> **Work request**
Each line holding the word "Task" must appear in the answer, copied from the entries.

> **Records to use**
────

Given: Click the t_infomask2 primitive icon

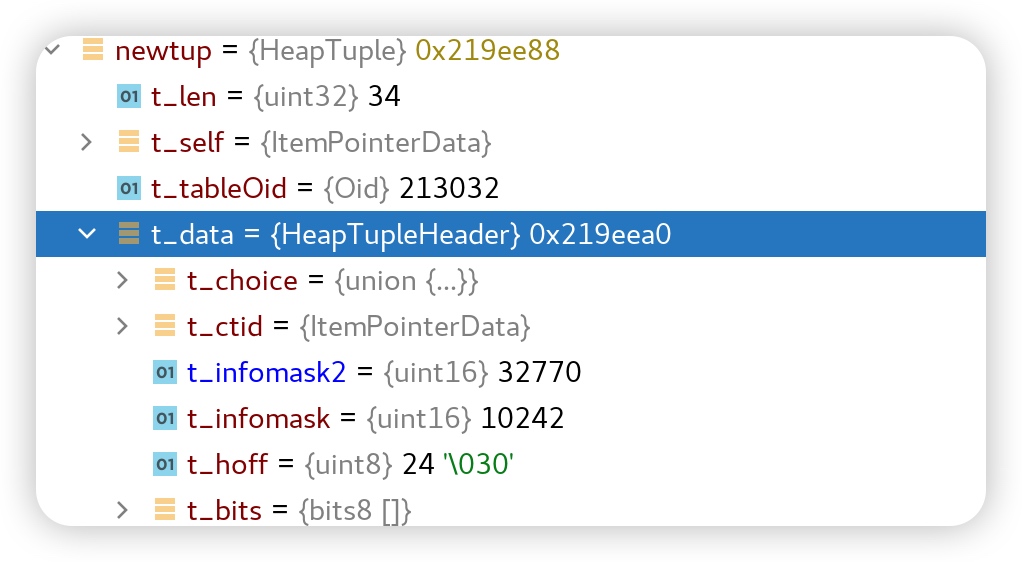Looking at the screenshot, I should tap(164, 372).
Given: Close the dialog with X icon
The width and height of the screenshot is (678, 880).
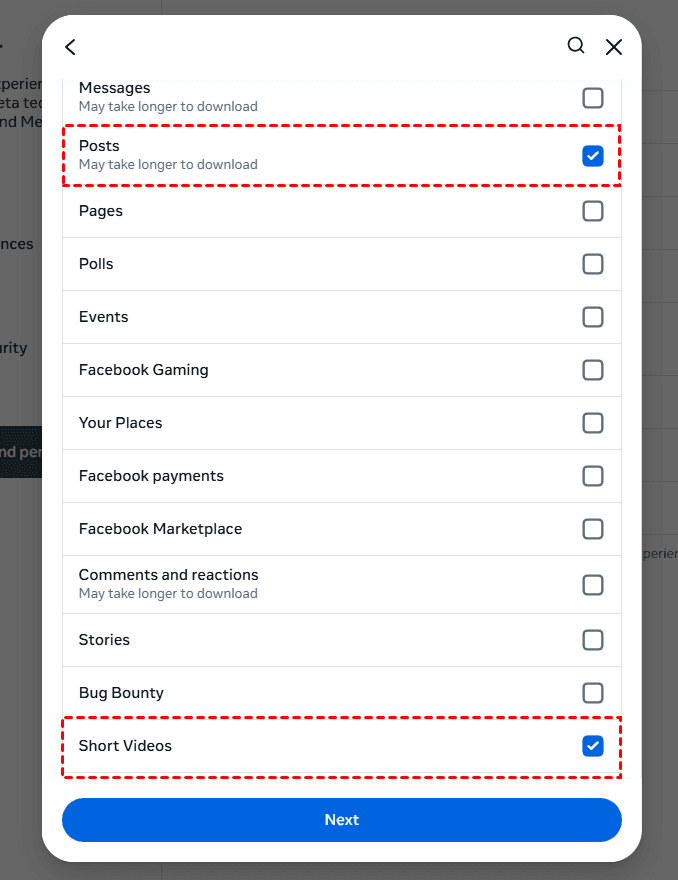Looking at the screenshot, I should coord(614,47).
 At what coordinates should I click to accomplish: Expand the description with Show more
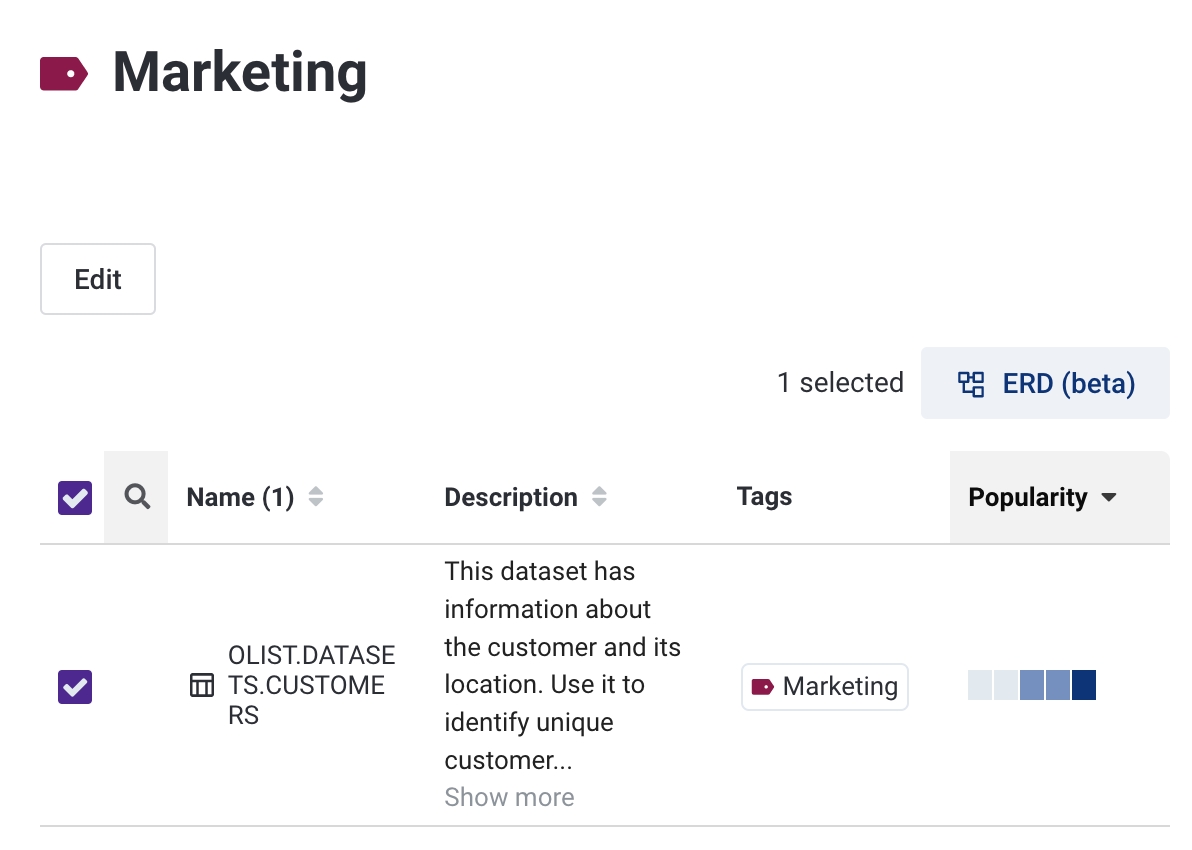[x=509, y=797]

────

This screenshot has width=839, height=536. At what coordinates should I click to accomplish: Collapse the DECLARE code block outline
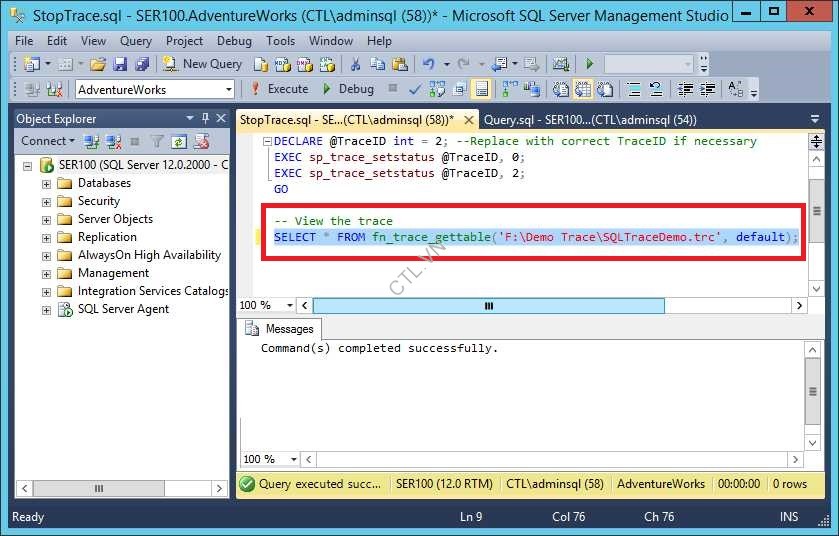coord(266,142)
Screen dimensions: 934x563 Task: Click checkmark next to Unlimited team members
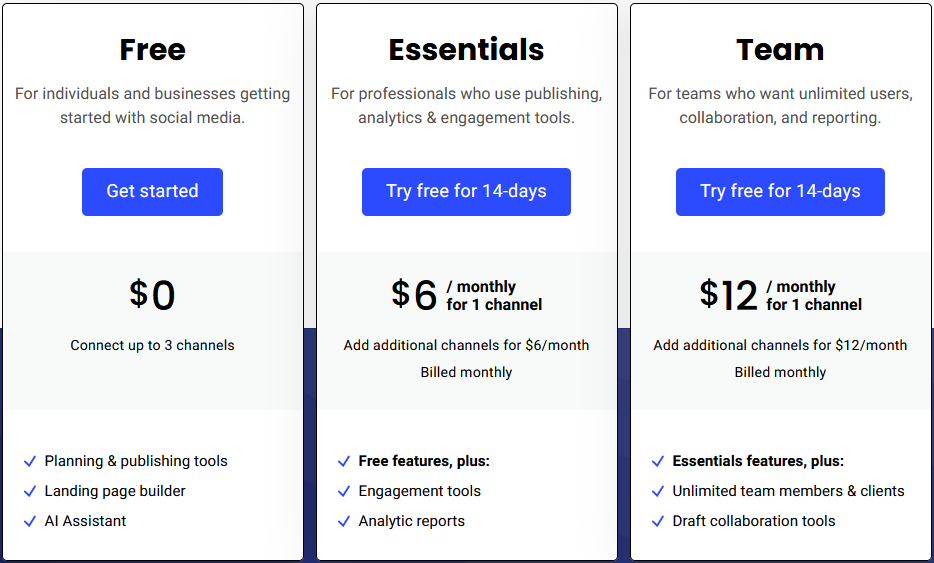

────

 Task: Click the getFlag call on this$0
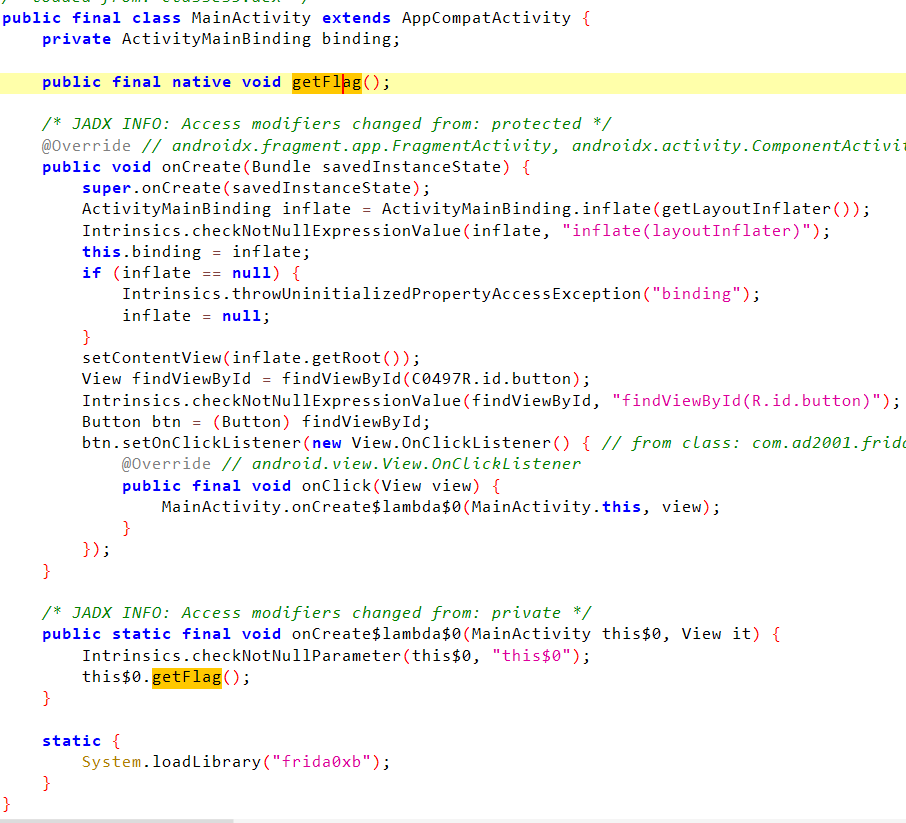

────

> **Solution to the exercise**
Screen dimensions: 934x563 Task: Click checkmark next to Unlimited team members
 Task: Click the getFlag call on this$0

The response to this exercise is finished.